Sports are important to the development of a nation and are often seen as a sign of cultural identity. Yet sports are not the only activity that fosters national identity. There are also many social problems linked to the development of sports. Poorer nations often lack the resources necessary to nurture athletic talent and lose their top athletes to more powerful nations who have more favourable training facilities, stiffer competition, and more lucrative opportunities.

In the 19th century, sports began to be used as “patriot games” to construct national identities. Both established groups and outsiders used sports to bolster national identity. Sports are also useful in illustrating the politics of national identity. As a result, a country’s national identity may be closely tied to its sports, especially if it is tied to its culture.

In the 20th century, the relationship between sports and the mass media has evolved and changed. As new technologies and the media market grew, sports gained mass appeal and a growing number of paying spectators. As a result, commercial mass media saw sports as an inexpensive source of content and an ideal vehicle to capture audience interest for advertisers.
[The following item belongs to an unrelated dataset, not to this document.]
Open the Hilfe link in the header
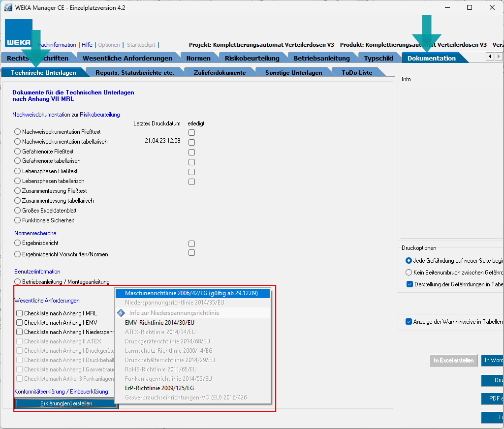coord(87,45)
At the same time, state and public media began to see sporting events as opportunities to strengthen national culture and patriotism.

Modern sports developed in Britain and spread from the privileged classes to the common people. The advent of national organizations helped standardize rules and transform sporadic challenge matches into systematic league competitions. These organizations also certify athletes’ eligibility and record results. Athletics and rowing became popular in the early 18th century and began to attract a large following. As a result, the Amateur Athletic Association was founded in 1862 and the first sports meet was held.